Le sang jaillit avec force, et couvrit la figure, les mains et les habits du roi.

Parpaillot était un terme de mépris dont les catholiques désignaient souvent les calvinistes. Ce mot et la manière dont il était employé déplurent à plusieurs, tandis qu’il fut reçu par d’autres avec applaudissement.

– Le roi a l’air d’un boucher, dit assez haut, et avec une expression de dégoût, le gendre de l’Amiral, le jeune Téligny.

Des âmes charitables, comme il s’en trouve surtout à la cour, ne manquèrent pas de rapporter la réflexion au monarque, qui ne l’oublia pas.
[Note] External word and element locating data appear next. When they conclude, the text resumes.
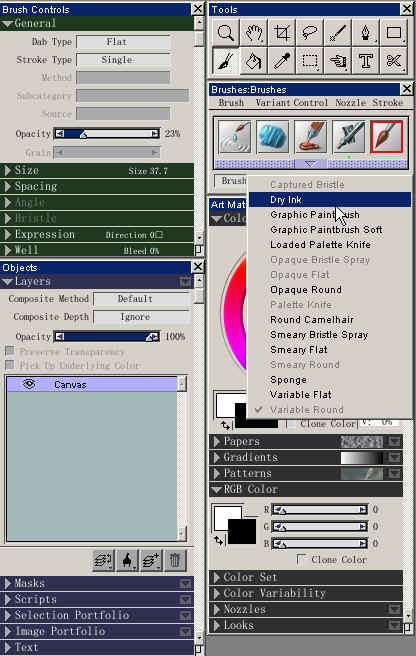Select the Text tool
The width and height of the screenshot is (416, 656).
point(365,61)
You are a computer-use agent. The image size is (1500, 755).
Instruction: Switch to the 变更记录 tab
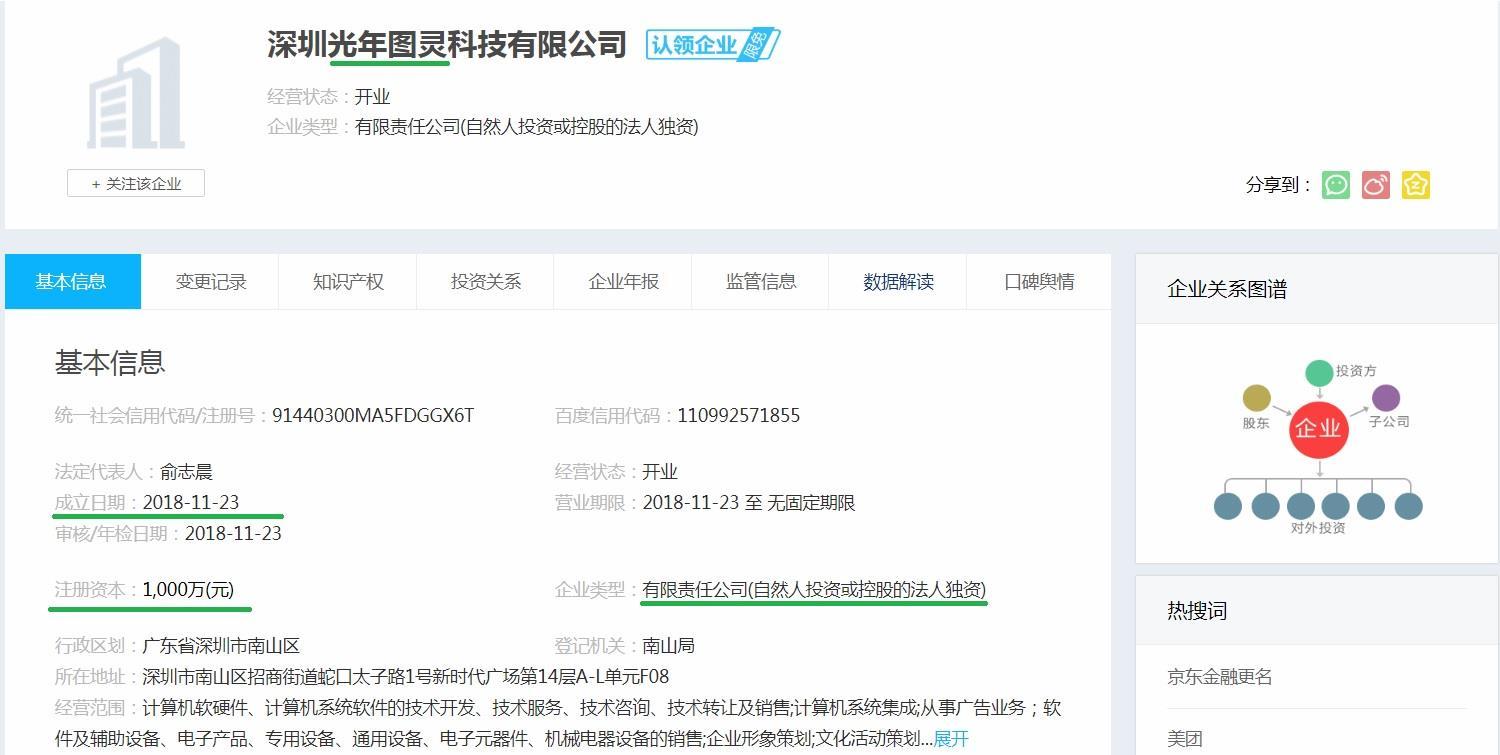point(210,281)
Après avoir joui du spectacle agréable des chiens dévorant les entrailles du cerf, la cour reprit le chemin de Paris. Pendant la route, Mergy raconta à son frère l’insulte qu’il avait reçue et la provocation qui en avait été la suite. Les conseils et les remontrances étaient inutiles, et le capitaine lui promit de l’accompagner le lendemain.